Interrogez à la campagne et à la ville des hommes de toutes conditions, ils vous répondront qu’une maison sans femmes est la pire des choses; cependant, ces mêmes hommes ne veulent point se rendre compte qu’une commune et un Etat sans femmes, sont bien plus pitoyables encore que la maison d’où l’élément féminin est absent, car le mal-être, restreint ici à quelques individus, se généralise et est là, supporté par toute la population. Présentement, les Françaises ne sont pas représentées dans les assemblées administratives et législatives.

Ce retranchement des femmes de la chose publique, cause au corps social le préjudice et le malaise, que le retranchement d’un organe fait éprouver au corps humain.
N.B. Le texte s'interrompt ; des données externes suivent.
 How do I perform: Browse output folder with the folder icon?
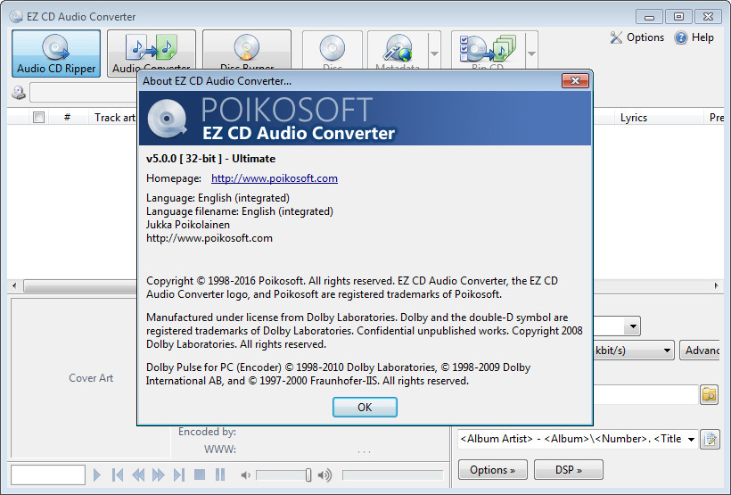click(710, 394)
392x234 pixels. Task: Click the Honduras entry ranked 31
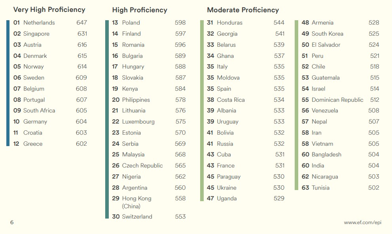point(229,23)
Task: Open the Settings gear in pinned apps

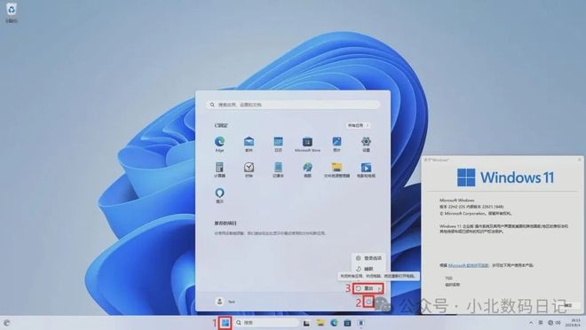Action: point(366,144)
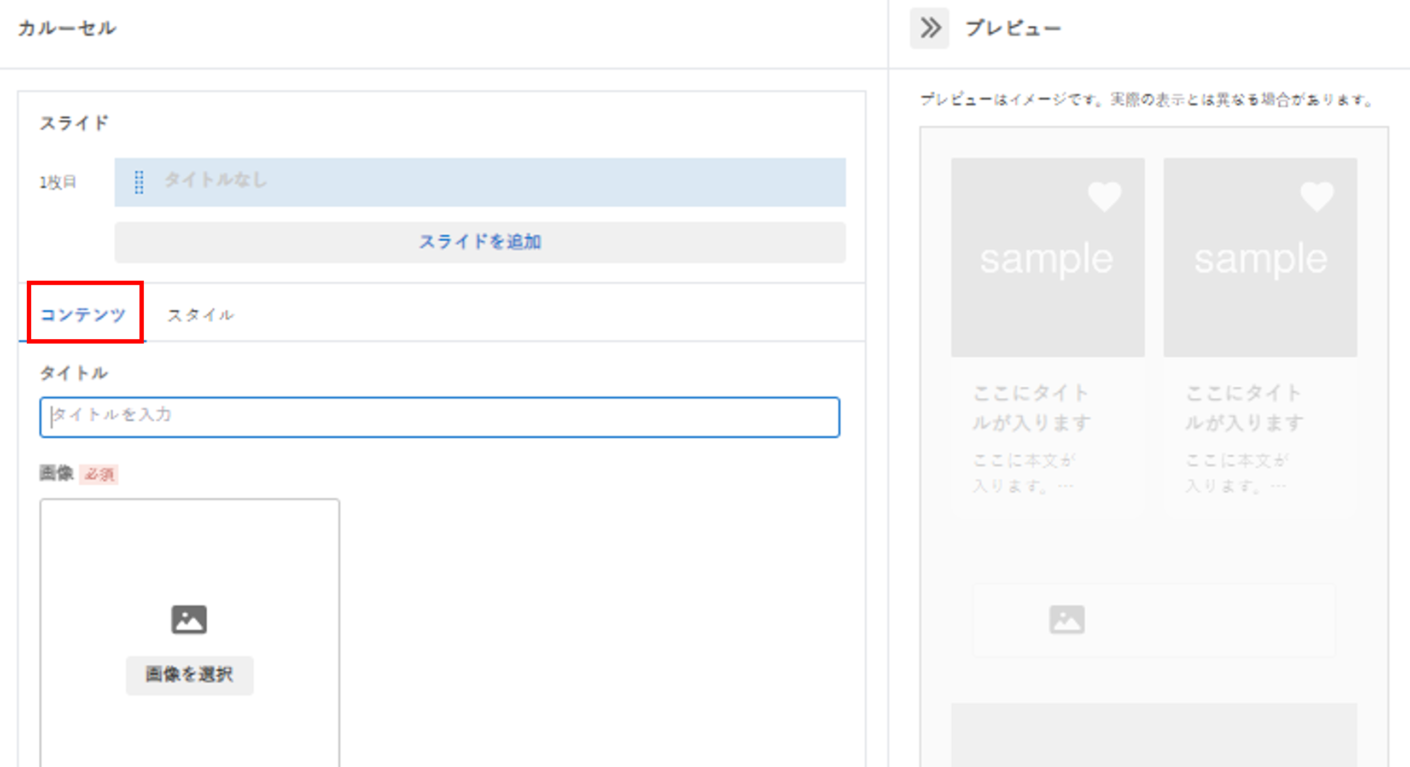Click the スライドを追加 button
1410x767 pixels.
(480, 242)
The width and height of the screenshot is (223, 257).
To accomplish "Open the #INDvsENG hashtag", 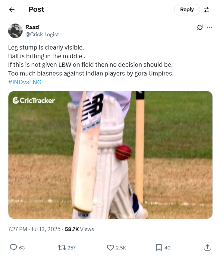I will tap(25, 82).
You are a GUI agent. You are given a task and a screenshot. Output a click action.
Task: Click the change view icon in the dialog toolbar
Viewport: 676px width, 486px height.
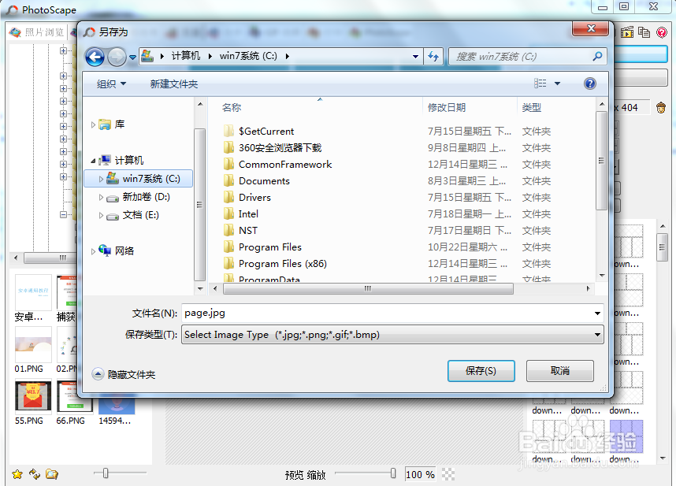click(x=540, y=83)
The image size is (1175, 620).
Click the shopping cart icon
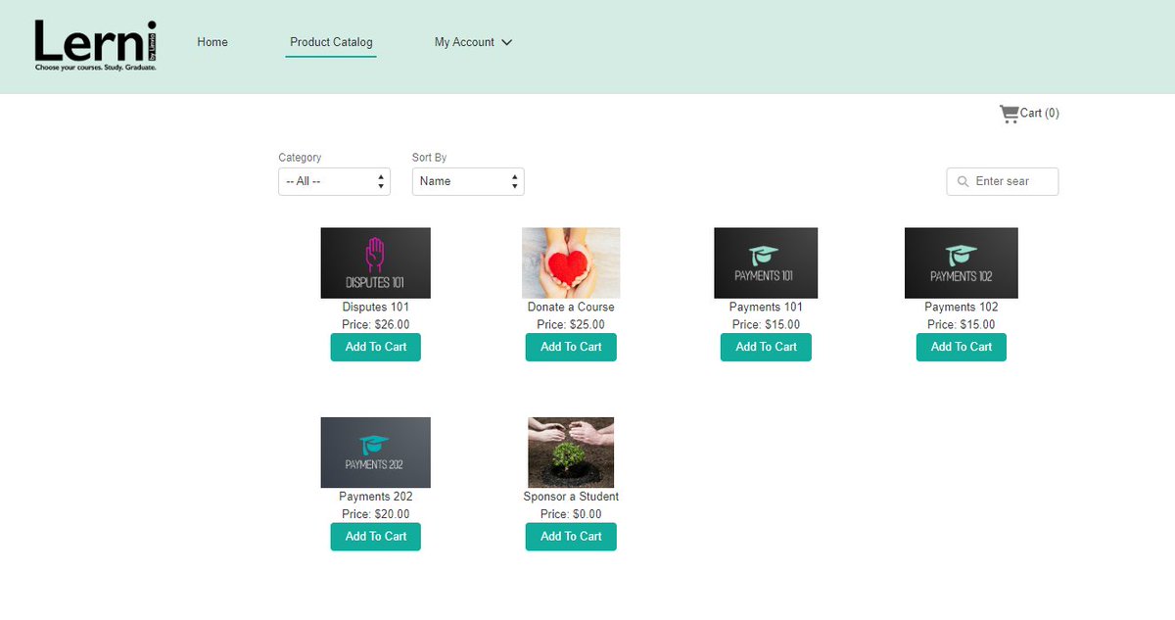click(x=1010, y=112)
Si vous avez un membre ou deux membres supprimés, toute votre personne est affaiblie, amoindrie; de même, la nation, privée de l’activité de la moitié de ses membres, a sa force et son intelligence réduites, est endolorie, paralysée; finalement, voit se rapetisser sa destinée.

Pour que l’individu et la collectivité puissent complètement exister, la première des conditions est que tous les organes du corps humain et que tous les organes du corps social fonctionnent. La république amputée des femmes est aussi réduite à l’impuissance que l’individu amputé d’une jambe et d’un bras.

La population française, qui a deux yeux pour voir et deux pieds pour marcher, se diminue en s’obstinant à ne voir que par le seul œil masculin les difficultés à résoudre et à ne marcher que du seul pied masculin vers les buts poursuivis.

Ce que décide une minorité des Français dans des assemblées où un seul sexe est représenté ne peut convenir à la nation tout entière.

Les hommes clairvoyants se rendent compte de cela; aussi, le nombre augmente de ceux qui osent proposer de s’adjoindre les femmes pour combiner les arrangements sociaux.

Les Françaises qui subissent les lois doivent contribuer à les faire.

Comme le dit fort bien M. Jaurès: «C’est l’humanité complète qui doit agir, penser, vivre, et l’on a bien tort de redouter que le suffrage des femmes soit une puissance de réaction, quand c’est par leur passivité et leur servitude qu’elles pèsent sur le progrès humain.»